A HISTORIC event took place in the life of the Assumption Grammar School, Ballynahinch, on the evening of Monday, May 20.
Guests representing the various facets of the school community, including the board of governors, staff, pupils, parents, past pupils, spouses of the Directors of the Trust, Rev Fr Brian Brown, PP, and Canon Gerry McCrory, former chair of the board of governors, gathered with the Assumption Sisters to witness a new and beautiful chapter being opened in the story of Assumption Grammar School.
Sr Anne Patricia Flynn, Congregational Leader of the Missionary Sisters of the Assumption, representing the congregational Trustees, formally and confidently passed to the Assumption School Trust the guardianship and oversight of the school, its ethos and distinctive religious character, as well as the powers and responsibilities which the Assumption Sisters have held.
The Assumption Grammar School, founded by the Missionary Sisters of the Assumption in 1933, has evolved and developed since those early years, still maintaining the essence of that original spirit.
Part of this evolution was the setting up of the Assumption Trustee Group in 2010 to support and collaborate with the Sisters in their trusteeship of the school.

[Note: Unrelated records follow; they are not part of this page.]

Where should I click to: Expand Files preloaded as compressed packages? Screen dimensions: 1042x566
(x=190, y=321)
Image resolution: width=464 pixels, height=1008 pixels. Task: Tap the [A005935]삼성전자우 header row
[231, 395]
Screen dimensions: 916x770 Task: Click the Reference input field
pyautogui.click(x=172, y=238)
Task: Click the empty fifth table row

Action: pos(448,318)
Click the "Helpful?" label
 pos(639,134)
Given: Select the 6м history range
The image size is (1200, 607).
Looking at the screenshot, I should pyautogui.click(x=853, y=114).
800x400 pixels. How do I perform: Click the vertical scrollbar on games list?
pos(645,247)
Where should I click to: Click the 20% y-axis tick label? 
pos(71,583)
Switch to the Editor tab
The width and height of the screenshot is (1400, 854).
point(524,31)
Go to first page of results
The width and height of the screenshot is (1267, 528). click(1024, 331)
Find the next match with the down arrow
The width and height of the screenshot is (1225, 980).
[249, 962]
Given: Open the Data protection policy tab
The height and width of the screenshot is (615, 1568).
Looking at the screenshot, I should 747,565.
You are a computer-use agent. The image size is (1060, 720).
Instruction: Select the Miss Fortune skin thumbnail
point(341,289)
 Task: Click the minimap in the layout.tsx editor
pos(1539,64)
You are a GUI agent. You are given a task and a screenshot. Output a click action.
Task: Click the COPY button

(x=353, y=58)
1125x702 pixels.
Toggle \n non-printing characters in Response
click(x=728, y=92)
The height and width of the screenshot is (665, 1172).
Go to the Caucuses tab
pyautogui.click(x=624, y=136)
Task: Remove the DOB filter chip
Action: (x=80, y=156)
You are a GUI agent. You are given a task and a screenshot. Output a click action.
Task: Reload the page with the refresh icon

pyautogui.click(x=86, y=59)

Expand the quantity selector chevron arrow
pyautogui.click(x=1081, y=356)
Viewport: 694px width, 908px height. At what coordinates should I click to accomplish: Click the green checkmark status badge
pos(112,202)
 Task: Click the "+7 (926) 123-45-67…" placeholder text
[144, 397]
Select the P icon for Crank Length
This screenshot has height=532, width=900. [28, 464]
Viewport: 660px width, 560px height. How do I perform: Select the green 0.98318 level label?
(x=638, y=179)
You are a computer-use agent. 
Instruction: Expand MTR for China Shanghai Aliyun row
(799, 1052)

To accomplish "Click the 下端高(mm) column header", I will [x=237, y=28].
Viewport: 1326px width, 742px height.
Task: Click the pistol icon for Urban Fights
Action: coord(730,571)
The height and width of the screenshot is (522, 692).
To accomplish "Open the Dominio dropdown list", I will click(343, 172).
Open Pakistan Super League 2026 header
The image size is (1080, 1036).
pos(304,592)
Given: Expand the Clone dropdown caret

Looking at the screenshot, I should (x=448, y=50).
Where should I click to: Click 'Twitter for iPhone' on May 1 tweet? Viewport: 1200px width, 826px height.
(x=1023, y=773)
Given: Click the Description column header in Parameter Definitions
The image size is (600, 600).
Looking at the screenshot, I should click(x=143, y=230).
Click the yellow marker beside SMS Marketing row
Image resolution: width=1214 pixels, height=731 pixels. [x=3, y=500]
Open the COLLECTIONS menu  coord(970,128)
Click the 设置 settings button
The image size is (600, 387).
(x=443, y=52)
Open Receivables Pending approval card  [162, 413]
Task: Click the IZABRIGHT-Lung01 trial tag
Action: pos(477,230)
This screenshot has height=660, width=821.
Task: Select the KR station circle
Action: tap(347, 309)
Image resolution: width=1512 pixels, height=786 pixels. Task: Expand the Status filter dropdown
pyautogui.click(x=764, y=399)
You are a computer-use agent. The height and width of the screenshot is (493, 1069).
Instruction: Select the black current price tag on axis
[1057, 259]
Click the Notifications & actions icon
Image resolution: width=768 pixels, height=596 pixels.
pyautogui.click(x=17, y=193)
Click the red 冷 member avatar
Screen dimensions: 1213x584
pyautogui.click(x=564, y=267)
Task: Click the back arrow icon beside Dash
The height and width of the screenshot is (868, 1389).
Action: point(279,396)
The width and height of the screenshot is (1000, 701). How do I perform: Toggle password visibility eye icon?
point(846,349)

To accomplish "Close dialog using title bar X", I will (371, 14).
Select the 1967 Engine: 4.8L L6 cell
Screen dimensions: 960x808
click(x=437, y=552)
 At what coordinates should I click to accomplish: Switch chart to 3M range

Since then the Trustee Group has given sterling and committed service in this capacity.
Now, in 2019, the Missionary Sisters of the Assumption have established the Assumption School Trust, an incorporated company limited by guarantee.
The Assumption School Trust is guided by the charter to further the aims and purposes of Catholic education within the Assumption Grammar School, in the Assumption tradition, as stated in the charter and its companion document, Fully Alive.
The closing lines of the charter express the hope of the Missionary Sisters of the Assumption as they entrust the school to the Assumption School Trust:
“May this charter, lived and reflected upon, be the means whereby the Assumption School Trust carries within itself and passes on the vision of an education which is wholly in the service of enabling God’s love to be experienced and lived in our world. ‘Thy Kingdom Come’.”
The commissioning service took place in the school oratory in an atmosphere of rejoicing and thanksgiving.
Following the service, as the guests enjoyed a celebratory meal in the Millbrook Lodge Hotel, the sense of solidarity, community and enduring common bonds was strong and tangible.